Con il deposito di duemila firme in Comune sembra ormai probabile che si terrà il referendum contro l’apertura della moschea di Porta a Lucca. Si tratta del primo caso in Italia di un’iniziativa di carattere consultivo (comunque non vincolante) contro l’apertura di un luogo di culto. Per aggirare l’evidente incostituzionalità del quesito, che nei fatti viola gli articoli 3, 8 e 19 della Carta, i promotori chiedono ai cittadini di cancellare la variante urbanistica approvata dal Comune senza mai menzionare esplicitamente la moschea. Nella campagna per la raccolta delle firme il Comitato No moschea, sostanzialmente espressione del centro-destra locale, ha motivato la sua opposizione ricorrendo ad argomenti come l’eccessiva vicinanza al Duomo, la mancanza di chiarezza sui fondi esteri con i quali sarà costruita e, soprattutto, il «rischio di radicalizzazione».

Nella passerella estiva, che ha visto tra i protagonisti Magdi Cristiano Allam, non sono mancati anche argomenti tendenti a mettere in dubbio la trasparenza dell’Ucoii (Unione delle comunità e organizzazione islamiche in Italia) e a denunciare presunti legami con il radicalismo prontamente respinti al mittente dall’imam di Firenze Izzedin Elzin. A chiudere la campagna è arrivata Daniela Santanchè, che in un comizio improvvisato al mercato di via Paparelli ha arringato lo sparuto (e contestato) gruppo estivo di forzisti invocando la chiusura delle moschee e la difesa della civiltà occidentale. Agli organizzatori del Comitato sembra sfuggire il fatto che a Pisa sia presente una radicata comunità di musulmani (molti dei quali cittadini italiani) che si riunisce da oltre vent’anni nel centro della città.

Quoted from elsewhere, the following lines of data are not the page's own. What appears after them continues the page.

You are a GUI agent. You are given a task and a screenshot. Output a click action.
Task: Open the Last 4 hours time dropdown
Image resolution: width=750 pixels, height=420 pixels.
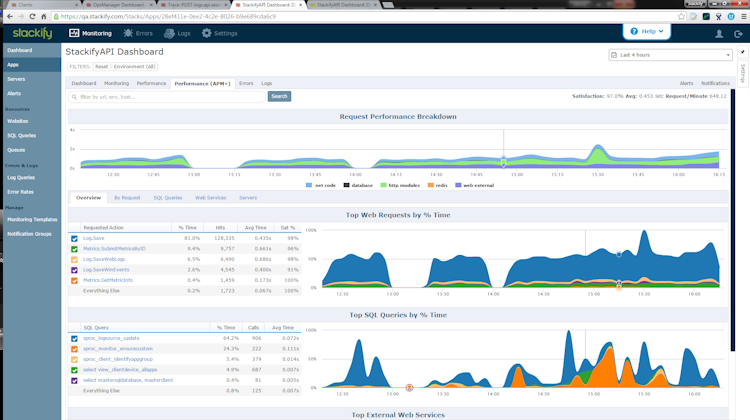(x=671, y=55)
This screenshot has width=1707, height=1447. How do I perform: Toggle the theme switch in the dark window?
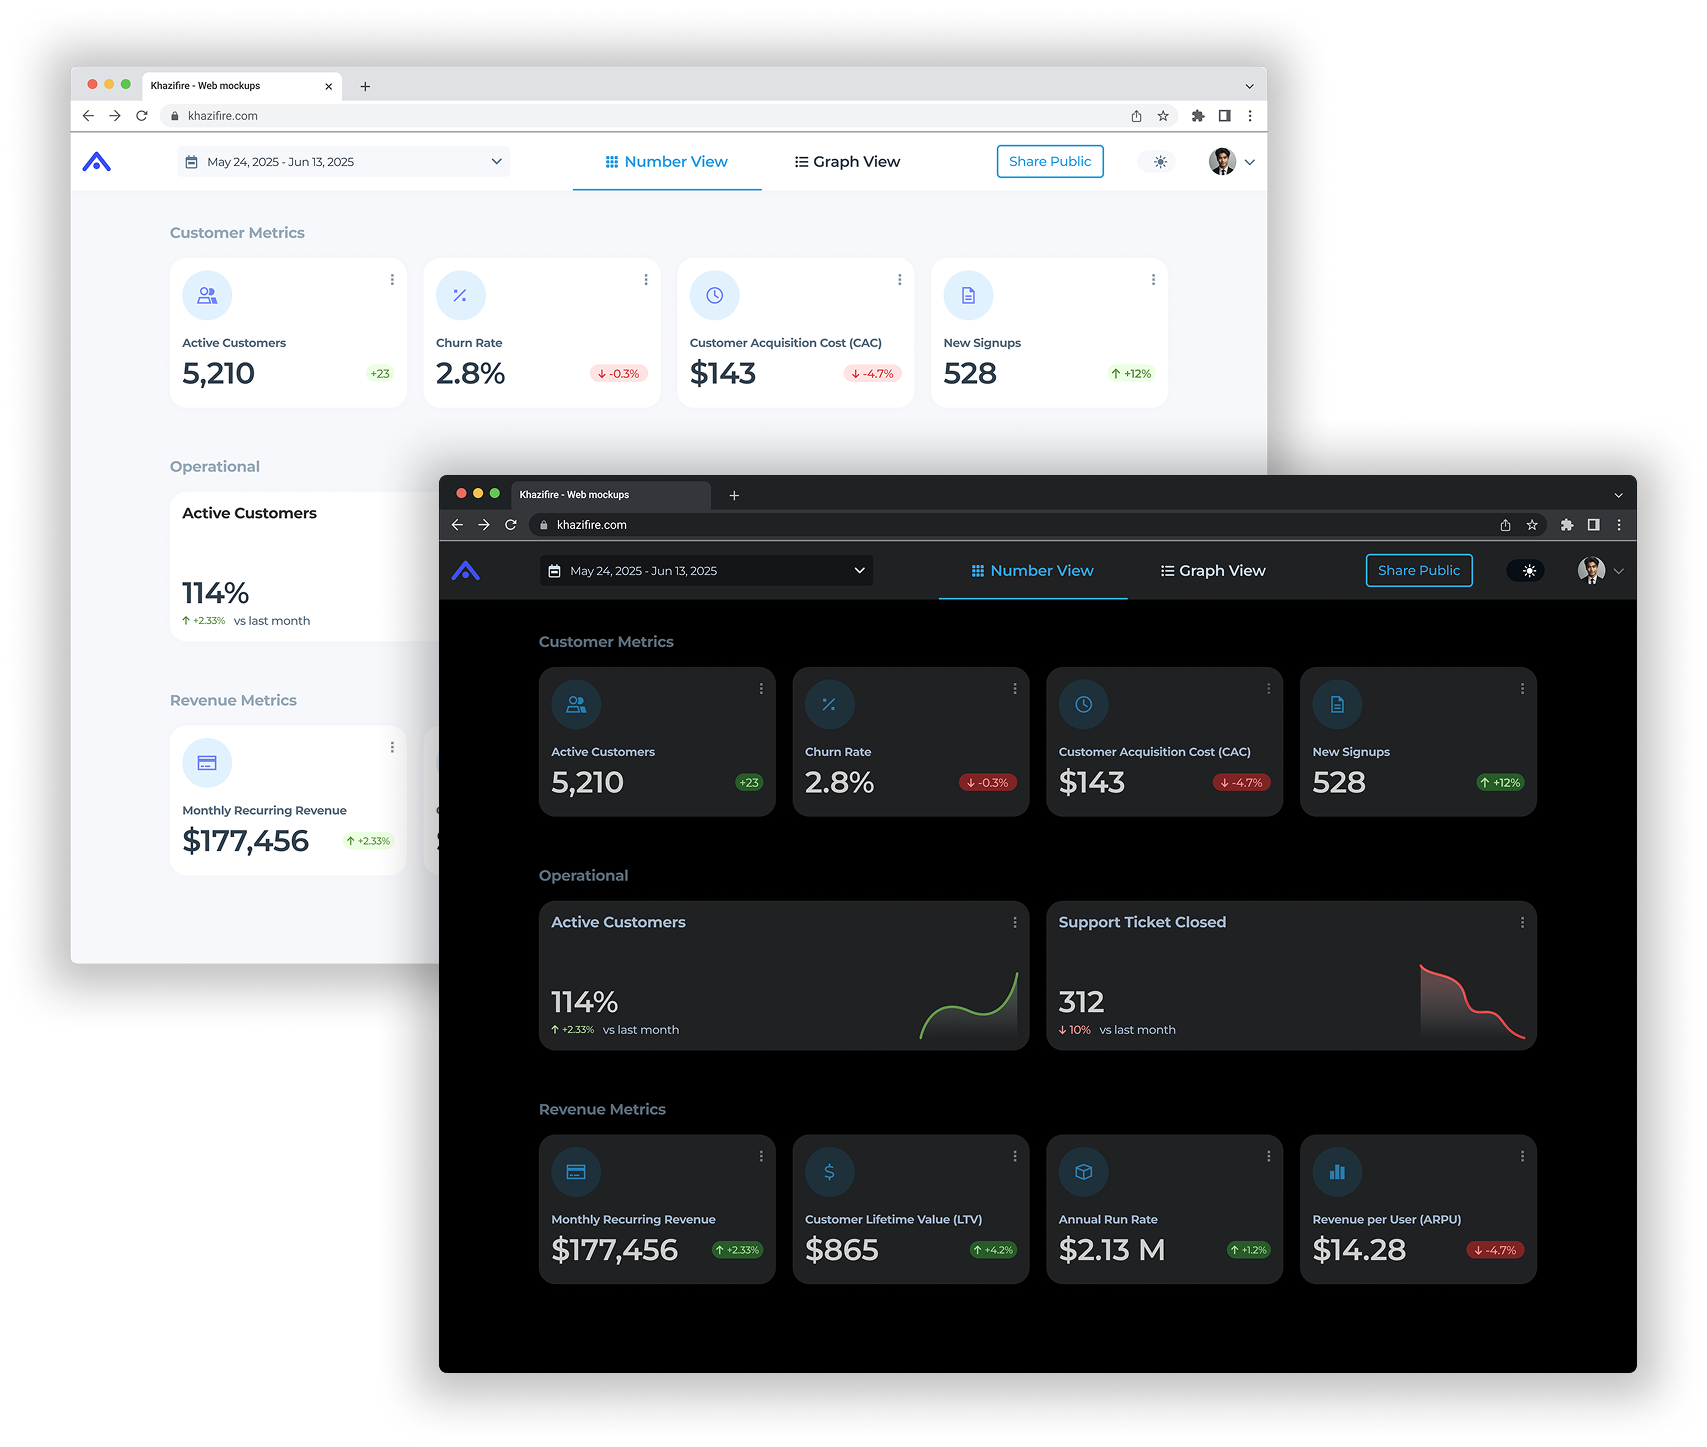click(1527, 571)
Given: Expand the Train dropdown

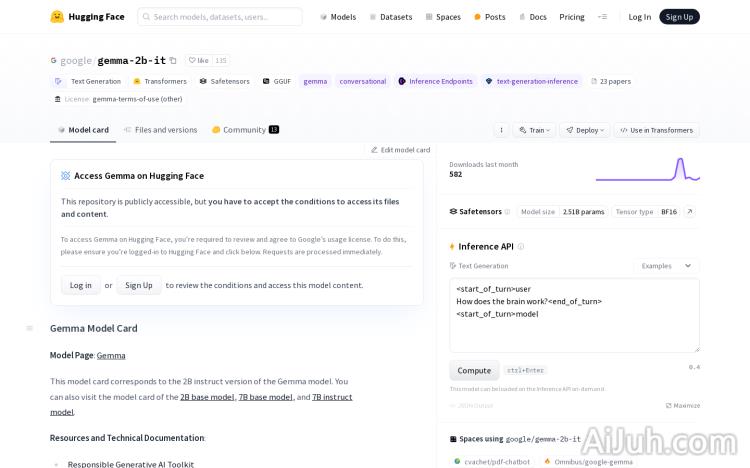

La mobilitazione dei vertici di Fi conferma piuttosto come Pisa e il suo circondario siano stati individuati come un terreno potenzialmente fertile per una propaganda forzatamente connessa alla questione dell’immigrazione “clandestina”.

«Siamo di fronte a una proposta di referendum ipocrita – spiega l’assessore all’urbanistica Ylenia Zambito (Pd) – che punta a istigare all’odio religioso, ma il Comune intende proseguire lungo il percorso intrapreso». Prosegue Zambito: «Data la gravità dell’iniziativa (una volta verificata l’ammissibilità della proposta) sarà necessaria una mobilitazione nazionale che coinvolga la società, ma anche i vertici del partito toscano e nazionale». Per Sergio Bontempelli, presidente di Africa Insieme e esperto del tessuto pisano, la città è lontana da queste forme d’intolleranza politicizzata. «Al di là delle questioni formali – spiega – un referendum di questo tipo va considerato illegittimo: i diritti fondamentali, come quello di culto, non si sottopongono mai al voto. Il centro-destra vuole ripristinare una vecchia tradizione che punta a nascondere i luoghi delle minoranze religiose utilizzando come pretesto l’emergenza terrorismo».

Nell’ipotesi che il referendum sarà fatto non tutti sono dunque convinti che la risposta giusta passi per la sfida delle urne, di fatto legittimando politicamente la consultazione. Di certo dopo la vittoria della Lega Nord a Cascina l’area pisana sta diventando il laboratorio di una destra sempre più destra che mira ad approfittare della crisi del Pd per sperimentare nuovi strumenti da utilizzare su scala nazionale.